И ещё две казни этих дней поразили жителей Урги тем сильнее, что жертвами стали не большевики, а люди вполне благонамеренные, к тому же занимавшие высокое положение в русской колонии. Священник консульской церкви Парняков, основатель приюта для монгольских сирот, филантроп и бессребреник, не побоявшийся в первую ночь погрома крестить еврейского ребёнка, был убит не то как отец известного иркутского большевика, не то за публичные выступления против осевших в Урге белых офицеров и солдат, которые уже самой своей массой грозили нарушить хрупкий баланс между китайскими властями в Монголии и правительством Дальне-Восточной республики. Бывшего кяхтинского пограничного комиссара, полковника Хитрово, расстреляли за то, что зимой 1920 года он пригласил китайские войска войти в Троицкосавск, чтобы прекратить страшную резню, перед уходом из города устроенную семёновцами в местной тюрьме. Теперь Хитрово поплатился за свою антигосударственную гуманность.
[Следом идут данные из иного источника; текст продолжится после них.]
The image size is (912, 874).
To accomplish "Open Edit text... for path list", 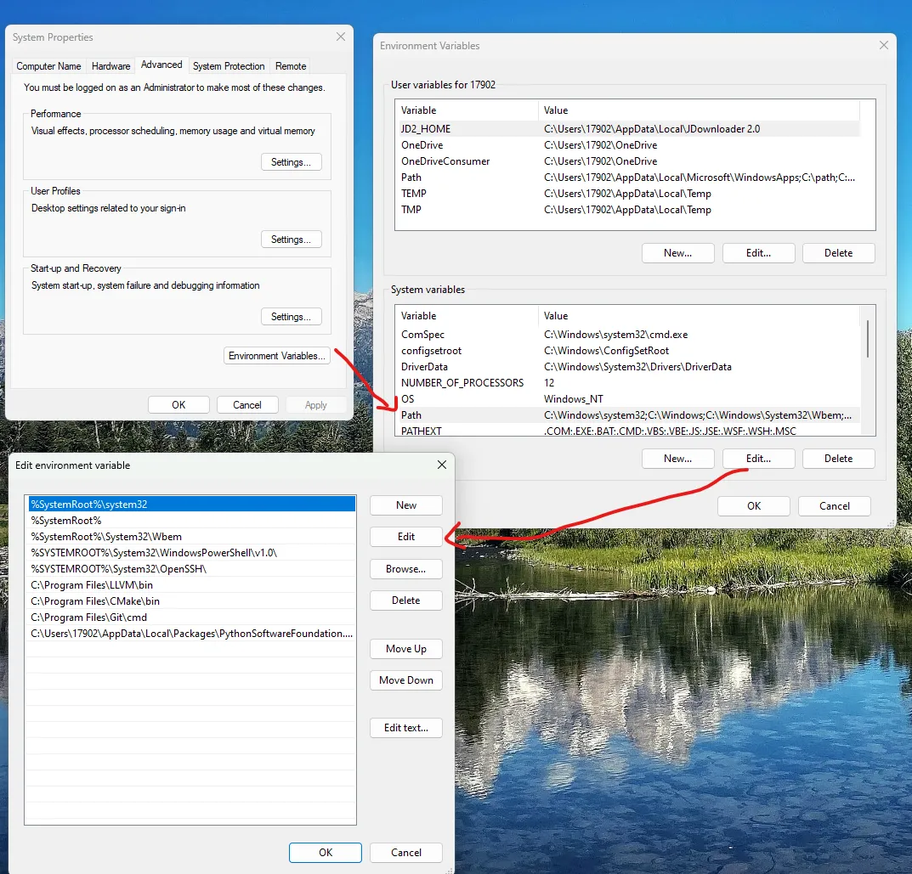I will click(405, 728).
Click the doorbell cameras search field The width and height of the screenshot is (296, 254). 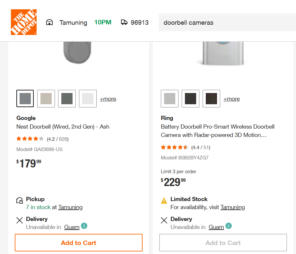point(227,22)
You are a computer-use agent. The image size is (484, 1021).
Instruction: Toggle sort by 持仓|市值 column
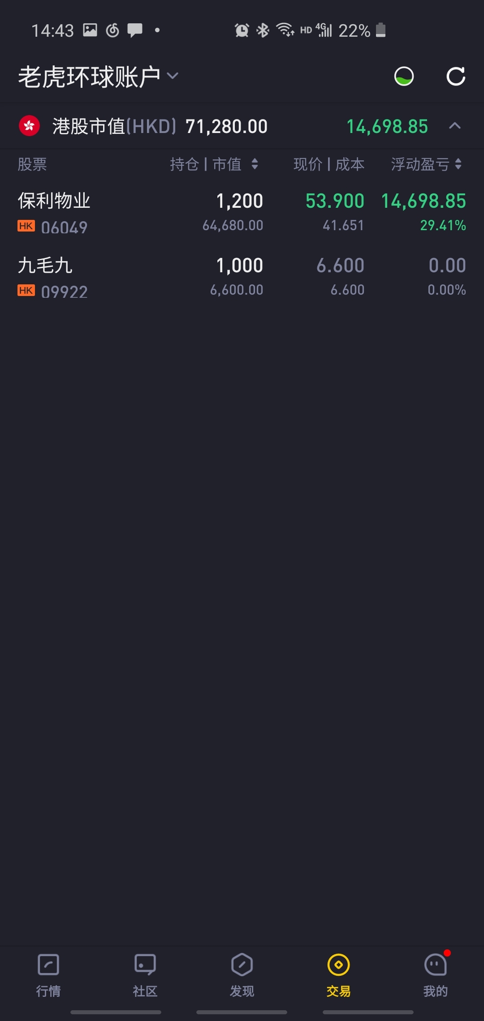click(214, 164)
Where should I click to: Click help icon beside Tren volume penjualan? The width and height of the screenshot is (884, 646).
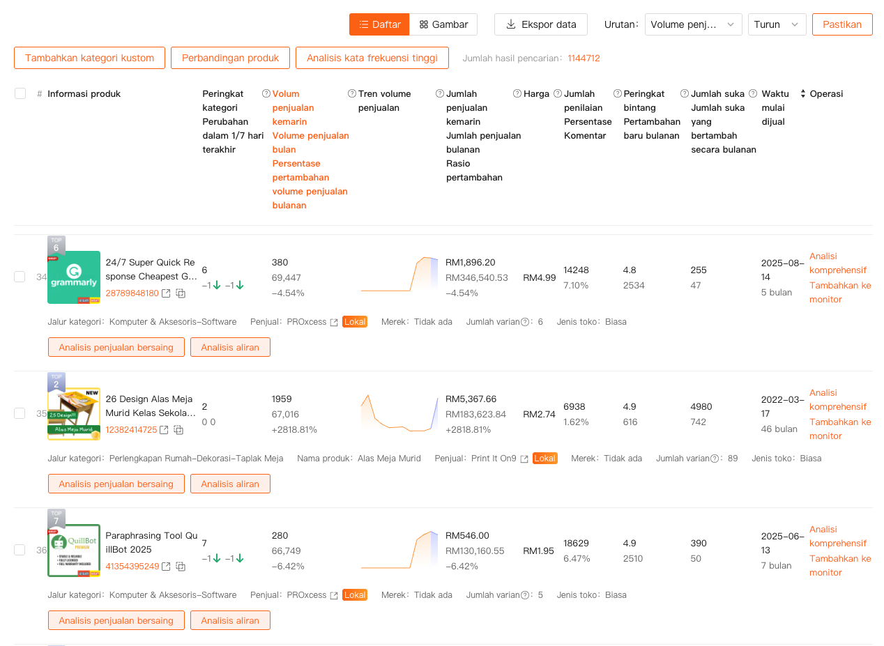tap(352, 93)
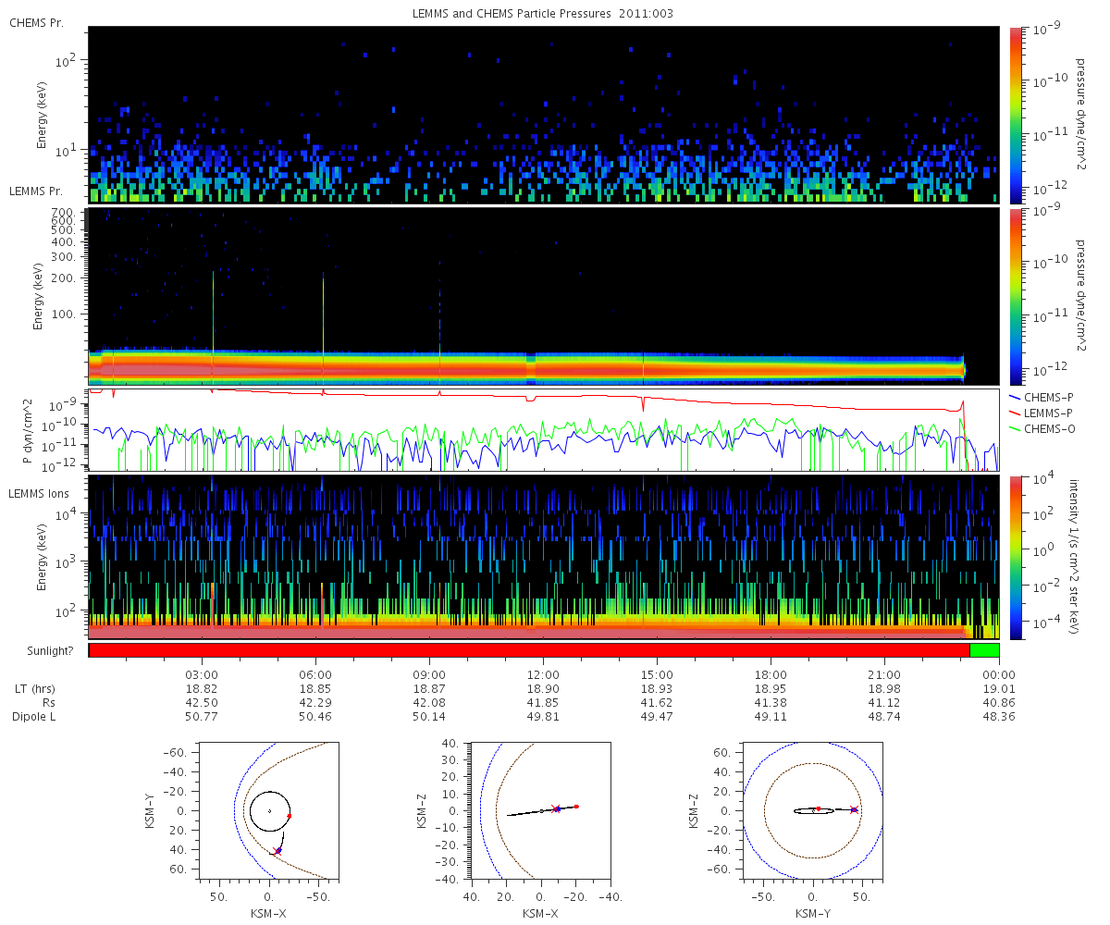The width and height of the screenshot is (1110, 925).
Task: Click the Sunlight? row label
Action: [43, 651]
Но об этих двух смертях Першин и Сулейманов ещё не знали. Главная, по сути дела, просьба, с которой они прибыли к Унгерну, заключалась в следующем: позволить организовать «из благонадёжных русских жителей Урги» добровольную дружину для защиты от мародёрства. В этом им было отказано. Унгерн заявил, что уже назначил коменданта и тот присмотрит за порядком. Фамилия названа не была, но учитывая, что эту должность занял полковник Сипайло, слова Унгерна можно истолковать как издёвку. Смысл их прояснился в течение ближайших дней.
Леонид Сипайло, или, как он называл себя сам – Сипайлов, считался комендантом Урги, хотя на самом деле совмещал обязанности начальника контрразведки и столичного полицмейстера. Ему было в то время сорок лет, он окончил классическую гимназию в Томске, но почему-то работал сначала судовым механиком, потом – телеграфистом. Вообще, прошлое его тёмно: то ли он связан был с уголовным миром, то ли с полицией, а может быть, числился своим и тут и там. Постоянно именуя себя «русским офицером», этот человек в армии никогда не служил, на фронте не был, хотя через два года, представ перед китайским судом, утверждал, будто «контужен в голову, а по русским законам контуженные не подлежат судебной ответственности». По-видимому, первый свой офицерский чин Сипайло получил в Семёновской контрразведке, где за несколько месяцев поднялся до полковника – там это было делом обычным. Он хозяйничал в одном из одиннадцати забайкальских «застенков смерти»в читинском особняке, принадлежавшем когда-то Бадмаеву, – и заслужил такую всеобщую ненависть, что, по слухам, Семёнов отдал тайный приказ убить его. Но Сипайло удалось бежать из Читы. Он прибился к Унгерну и с тех пор стал неизменным спутником барона, его вторым «я», которое было связано с первым не только по соображениям утилитарной необходимости (Першин, например, считал, что Сипайло нужен Унгерну, как ЧК нужна большевикам), но какими-то гораздо более прочными узами, чьи корни уходят в патологию души обоих.